By Kakeru Takamine and Ichigo Kagawa. Released in Japan as “Kouri no Reijou no Tokashi Kata” by Monster Bunko. Released in North America by Tentai Books. Translated by Alejandro de Vicente Suárez and Noor Hamadan.
We’ve discussed this before. In order to make the male lead of a romance – be it light novel, manga or game – appeal to the average reader who is basically plastering their face on his, they must have as few defining traits as possible. They should have middling to lower grades – but not actually failing – and either be average at sports or avoid them altogether. They tend to be members of the Go Home Club, unless of course the romance in question involves a club, which it usually does. This is all very well and good, but it always leads to the question: what on Earth does she see in him? In fact, “they”, because usually these sorts of books have multiple girls all falling for the hero. Fortunately, How to Melt the Ice Queen’s Heart, in addition to avoiding most of these pitfalls, has an excellent answer as to what she sees in him and why her heart melts: HE CAN COOK.

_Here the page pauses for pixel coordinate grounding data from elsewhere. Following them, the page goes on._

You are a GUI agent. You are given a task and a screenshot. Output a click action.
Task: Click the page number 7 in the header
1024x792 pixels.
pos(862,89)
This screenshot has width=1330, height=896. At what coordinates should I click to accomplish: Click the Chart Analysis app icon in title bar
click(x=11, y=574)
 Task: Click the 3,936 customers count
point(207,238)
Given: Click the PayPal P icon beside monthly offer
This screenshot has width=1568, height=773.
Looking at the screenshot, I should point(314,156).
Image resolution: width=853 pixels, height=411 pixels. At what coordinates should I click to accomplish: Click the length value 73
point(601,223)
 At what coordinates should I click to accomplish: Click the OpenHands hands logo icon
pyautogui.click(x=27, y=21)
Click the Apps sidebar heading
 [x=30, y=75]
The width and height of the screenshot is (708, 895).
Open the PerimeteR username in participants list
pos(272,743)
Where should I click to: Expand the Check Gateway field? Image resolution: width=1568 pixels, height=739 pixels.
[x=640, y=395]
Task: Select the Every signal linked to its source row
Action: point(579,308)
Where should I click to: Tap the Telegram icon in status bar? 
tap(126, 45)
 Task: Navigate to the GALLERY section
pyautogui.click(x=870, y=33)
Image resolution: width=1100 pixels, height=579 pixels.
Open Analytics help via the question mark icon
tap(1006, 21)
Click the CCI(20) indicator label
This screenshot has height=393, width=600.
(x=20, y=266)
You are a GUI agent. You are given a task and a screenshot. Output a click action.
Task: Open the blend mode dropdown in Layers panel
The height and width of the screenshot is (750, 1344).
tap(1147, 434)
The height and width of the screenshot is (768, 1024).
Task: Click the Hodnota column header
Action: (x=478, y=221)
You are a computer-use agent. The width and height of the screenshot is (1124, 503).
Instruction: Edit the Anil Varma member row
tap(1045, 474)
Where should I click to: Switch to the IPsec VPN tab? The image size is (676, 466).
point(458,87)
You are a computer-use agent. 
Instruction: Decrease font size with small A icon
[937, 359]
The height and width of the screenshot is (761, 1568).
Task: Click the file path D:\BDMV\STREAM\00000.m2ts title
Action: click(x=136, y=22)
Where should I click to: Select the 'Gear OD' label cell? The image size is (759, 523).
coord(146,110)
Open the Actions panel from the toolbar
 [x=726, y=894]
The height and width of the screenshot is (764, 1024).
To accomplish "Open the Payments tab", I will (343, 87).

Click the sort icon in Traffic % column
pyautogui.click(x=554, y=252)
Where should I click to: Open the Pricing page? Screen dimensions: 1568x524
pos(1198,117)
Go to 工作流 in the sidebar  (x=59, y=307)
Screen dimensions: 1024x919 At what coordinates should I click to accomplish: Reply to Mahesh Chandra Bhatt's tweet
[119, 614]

Asahi is a young man who is somewhat reserved, not really prone to sarcasm or cynicism, and his biggest problem seems to be dealing with his best friend and his best friend’s girlfriend – who are both very loud, energetic, and flirty with each other. He doesn’t pay much attention to his classmate Fuyuka, a stoic young woman who is the Ice Queen of the title – she avoids interpersonal relationships. One day, when she does not show up for school, he finds that not only does she live next door to him in the apartment complex, but she’s also suffering from a bad cold and high fever. Initially throwing off all attempts at his help, she finally gives in after passing out in the hallway. After he cares for her and makes her food to feel better, she tries to pay him back, at first with plain old cash (he refuses), then by helping him study. From here, romance blossoms.
There’s not really a great deal to this book beyond the romance – it is here for one thing and that is seeing these two nice kids slowly start to fall for each other. Naturally, Fuyuka’s ice queen reserve is more “socially awkward” than anything else, though she seems to have a tragic past. Asahi does not have a tragic past per se, but he does have two “famous” parents and their restaurant, which is the main reason he’s living by himself. The two mostly bond through cooking lessons (him) and study lessons (her), and we also get a sports festival which involves a prize which traditionally is given to the person you love, trying to hide your not-quite-relationship from the two Worst Best Friends out there, and how to negotiate a night out on Christmas Eve when it’s spent at a restaurant not only run by Asahi’s parents but literally named and themed after him.
It’s sweet. It’s heartwarming. It’s got virtually zero drama or wacky comedy shenanigans – there’s not even any fanservice! It is a light novel you could happily introduce to your parents – though beware if your parents are as goofy as Asahi’s. I liked this a lot.